TASK TO CARRY OUT — Reproduce the stretch of the listing from the line containing "This screenshot has height=840, width=1170." through the line containing "kazuha's avatar next", with both of those lines included.
##### SOURCE MATERIAL #####
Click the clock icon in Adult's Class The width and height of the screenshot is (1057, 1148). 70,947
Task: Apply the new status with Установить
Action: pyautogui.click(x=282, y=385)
#####
##### SOURCE MATERIAL #####
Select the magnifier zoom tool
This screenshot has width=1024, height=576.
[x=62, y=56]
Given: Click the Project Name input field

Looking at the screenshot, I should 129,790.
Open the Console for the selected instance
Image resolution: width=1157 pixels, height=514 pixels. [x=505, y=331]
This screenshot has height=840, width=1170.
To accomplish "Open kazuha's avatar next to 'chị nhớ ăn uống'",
#####
##### SOURCE MATERIAL #####
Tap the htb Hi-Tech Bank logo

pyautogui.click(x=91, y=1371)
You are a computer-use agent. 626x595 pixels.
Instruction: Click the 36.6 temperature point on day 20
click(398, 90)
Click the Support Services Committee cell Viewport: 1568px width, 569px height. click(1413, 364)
#####
RESULT —
This screenshot has height=840, width=1170.
To accomplish "Open kazuha's avatar next to 'chị nhớ ăn uống'",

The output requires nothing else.